- Assignment
Please transcribe exactly, and only, the lines of the data below between the line holding "Select the black '5' wave label" and the line holding "Screen dimensions: 1366x588", inclusive.

Segment Start: Record extracts

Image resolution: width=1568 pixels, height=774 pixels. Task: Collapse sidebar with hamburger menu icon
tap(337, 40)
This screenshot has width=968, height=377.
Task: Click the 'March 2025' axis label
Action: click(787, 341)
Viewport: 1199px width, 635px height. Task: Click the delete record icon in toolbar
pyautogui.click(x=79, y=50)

Segment End: Record extracts
Segment Start: Record extracts

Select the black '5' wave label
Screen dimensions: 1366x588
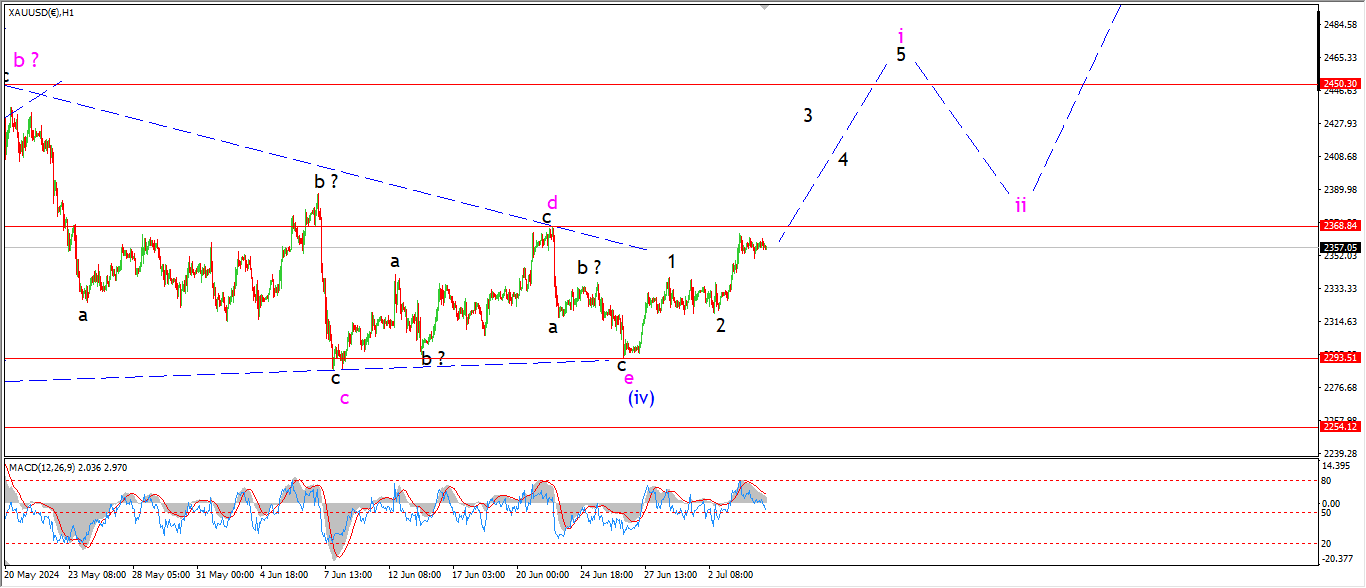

Segment End: Record extracts
Segment Start: Record extracts

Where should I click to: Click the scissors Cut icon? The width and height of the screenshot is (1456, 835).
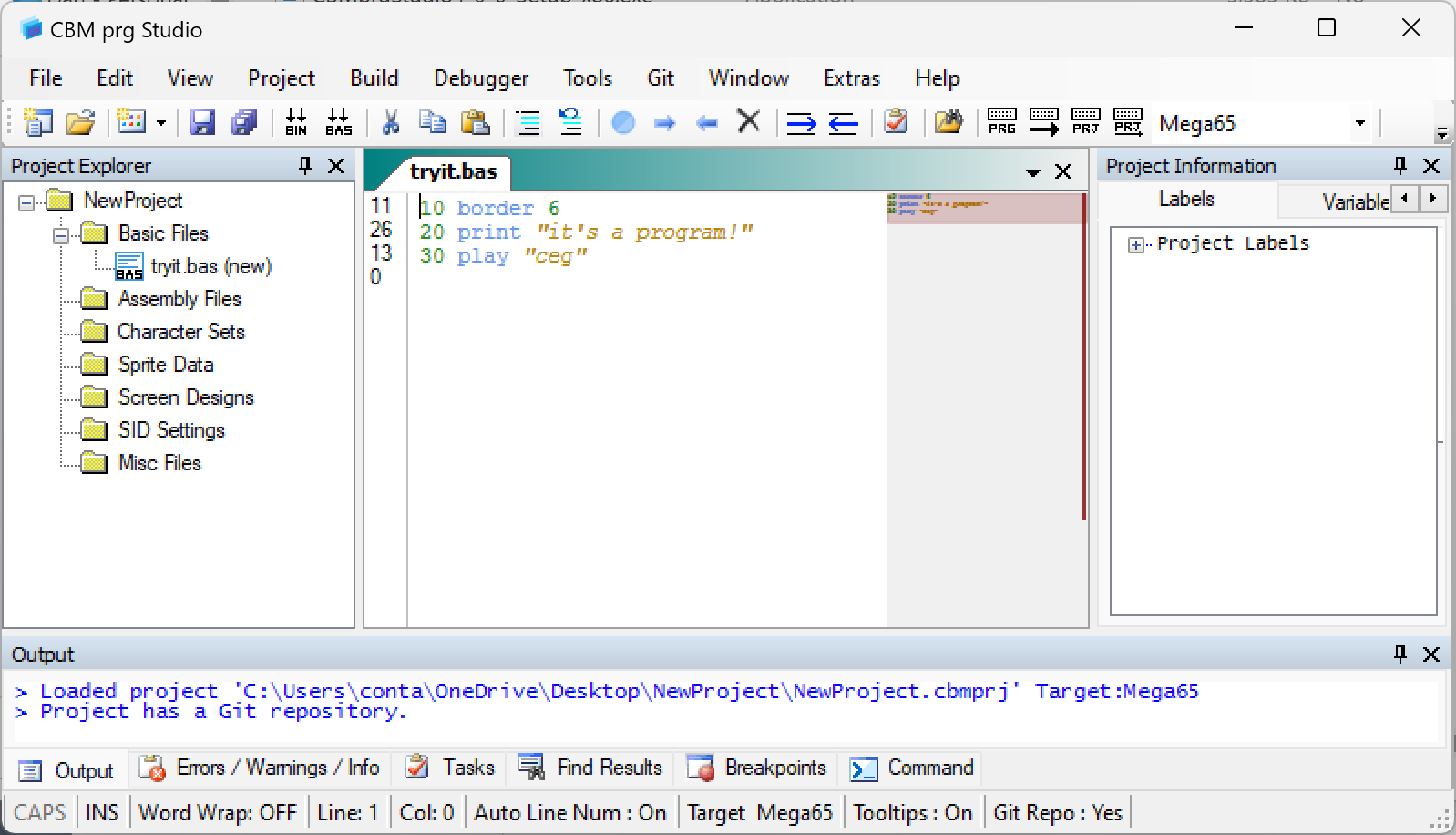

Segment End: Record extracts

- Answer below
Select the black '5' wave label
Screen dimensions: 1366x588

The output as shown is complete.